For SQL stores, the following code assumes that an online database named “recommender_system” already exists in the online store and matches the name of the offline store. If there is no table named “customer_features” in the database, this code creates one. It also assumes that features are computed each day and stored as a partitioned column _dt.

The following code assumes that you have created secrets to access this online store.

DynamoDB support requires v0.3.8 and above.

import datetime
from databricks.feature_store.online_store_spec import AmazonDynamoDBSpec

# do not pass `write_secret_prefix` if you intend to use the instance profile attached to the cluster.
online_store = AmazonDynamoDBSpec(
  region='<region>',
  read_secret_prefix='<read_scope>/<prefix>',
  write_secret_prefix='<write_scope>/<prefix>'
)

fs.publish_table(
  name='recommender_system.customer_features',
  online_store=online_store,
  filter_condition=f"_dt = '{str(datetime.date.today())}'",
  mode='merge'
)
import datetime
from databricks.feature_store.online_store_spec import AmazonRdsMySqlSpec

online_store = AmazonRdsMySqlSpec(
  hostname='<hostname>',
  port='<port>',
  read_secret_prefix='<read_scope>/<prefix>',
  write_secret_prefix='<write_scope>/<prefix>'
)

fs.publish_table(
  name='recommender_system.customer_features',
  online_store=online_store,
  filter_condition=f"_dt = '{str(datetime.date.today())}'",
  mode='merge'
)

Publish streaming features to an online store

To continuously stream features to the online store, set streaming=True.

fs.publish_table(
  name='recommender_system.customer_features',
  online_store=online_store,
  streaming=True
)

Publish selected features to an online store

To publish only selected features to the online store, use the features argument to specify the feature name(s) to publish. Primary keys and timestamp keys are always published. If you do not specify the features argument or if the value is None, all features from the offline feature table are published.

fs.publish_table(
  name='recommender_system.customer_features',
  online_store=online_store,
  features=["total_purchases_30d"]
)

Publish a feature table to a specific database

In the online store spec, specify the database name (database_name) and the table name (table_name). If you do not specify these parameters, the offline database name and feature table name are used. database_name must already exist in the online store.
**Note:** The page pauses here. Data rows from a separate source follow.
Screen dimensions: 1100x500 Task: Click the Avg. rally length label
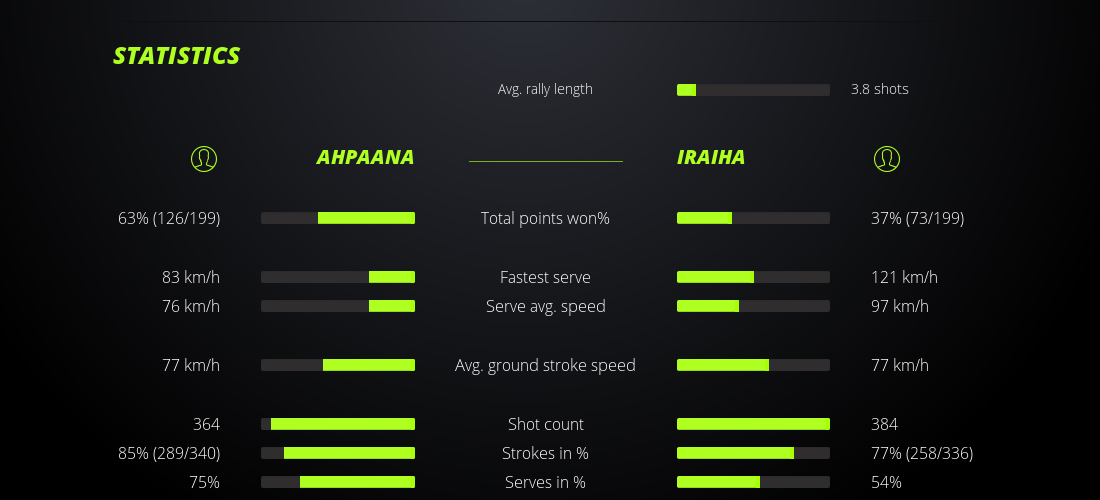[545, 89]
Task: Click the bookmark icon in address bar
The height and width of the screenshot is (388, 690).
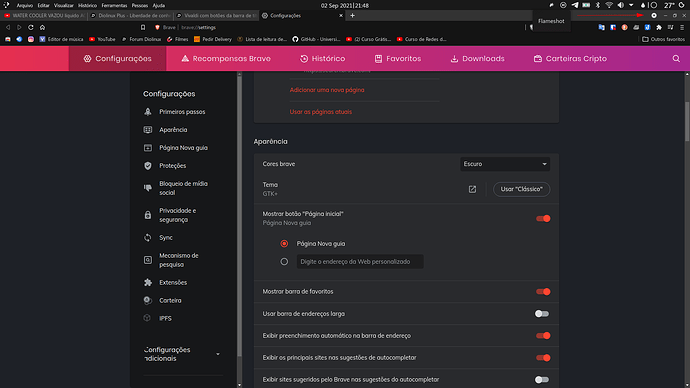Action: tap(143, 27)
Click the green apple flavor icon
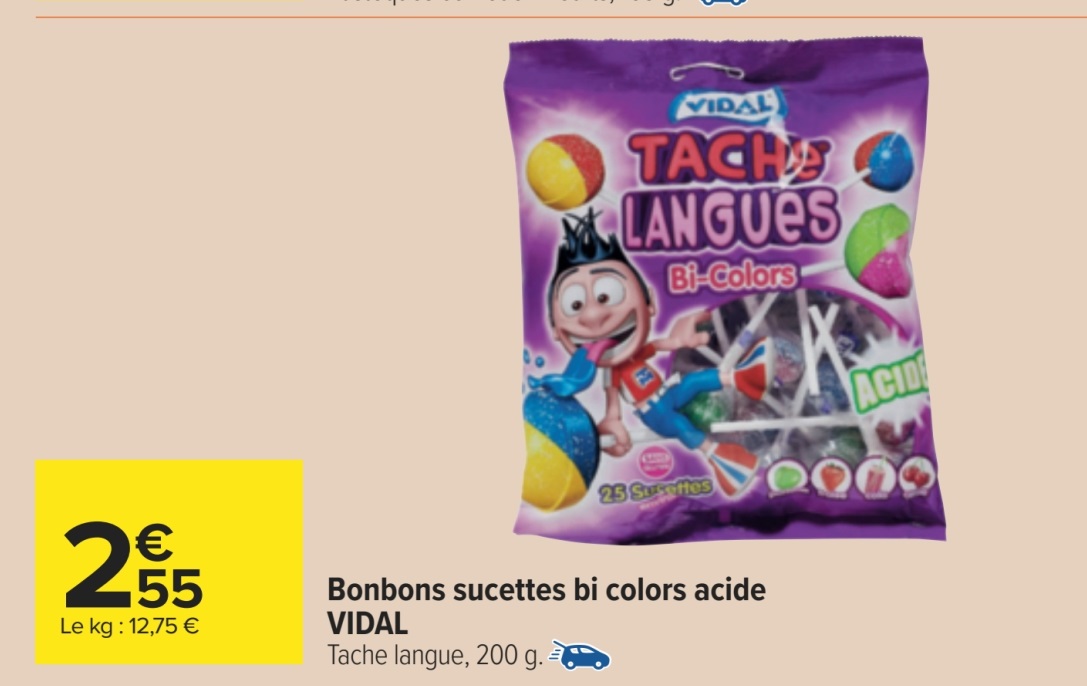1087x686 pixels. click(x=786, y=479)

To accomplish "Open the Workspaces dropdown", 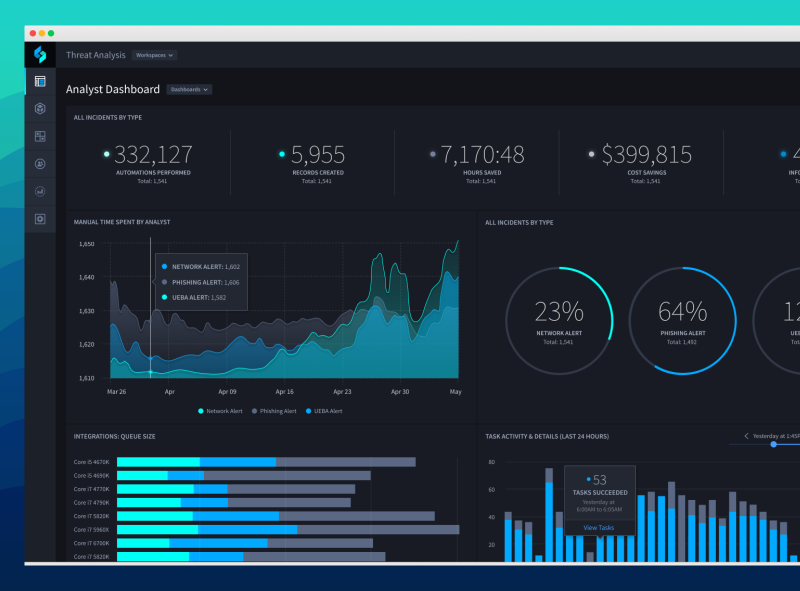I will click(x=154, y=55).
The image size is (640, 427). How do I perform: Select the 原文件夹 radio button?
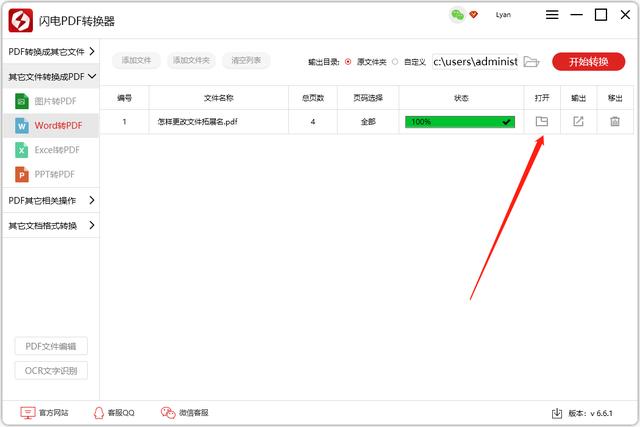click(348, 62)
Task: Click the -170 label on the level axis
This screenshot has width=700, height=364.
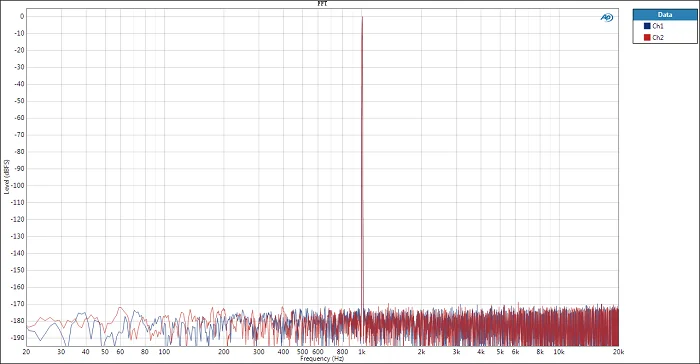Action: coord(19,304)
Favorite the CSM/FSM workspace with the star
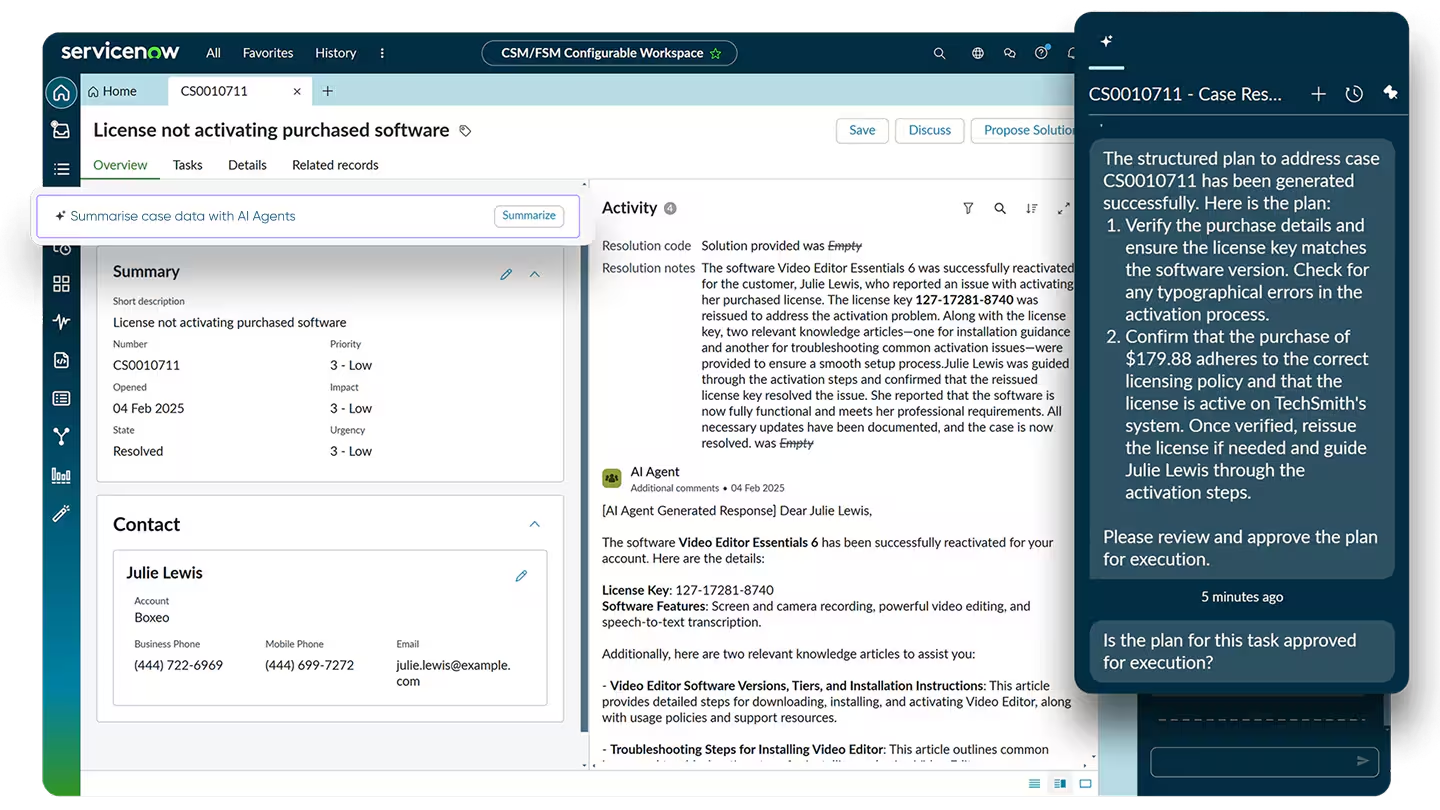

online_store = AmazonRdsMySqlSpec(
  hostname='<hostname>',
  port='<port>',
  database_name='<database_name>',
  table_name='<table_name>',
  read_secret_prefix='<read_scope>/<prefix>',
  write_secret_prefix='<write_scope>/<prefix>'
)

Overwrite an existing online feature table or specific rows

Use mode='overwrite' in the publish_table call. The online table is completely overwritten by the data in the offline table.

Note

Amazon DynamoDB does not support overwrite mode.

fs.publish_table(
  name='recommender_system.customer_features',
  online_store=online_store,
  mode='overwrite'
)

To overwrite only certain rows, use the filter_condition argument:

fs.publish_table(
  name='recommender_system.customer_features',
  online_store=online_store,
  filter_condition=f"_dt = '{str(datetime.date.today())}'",
  mode='merge'
)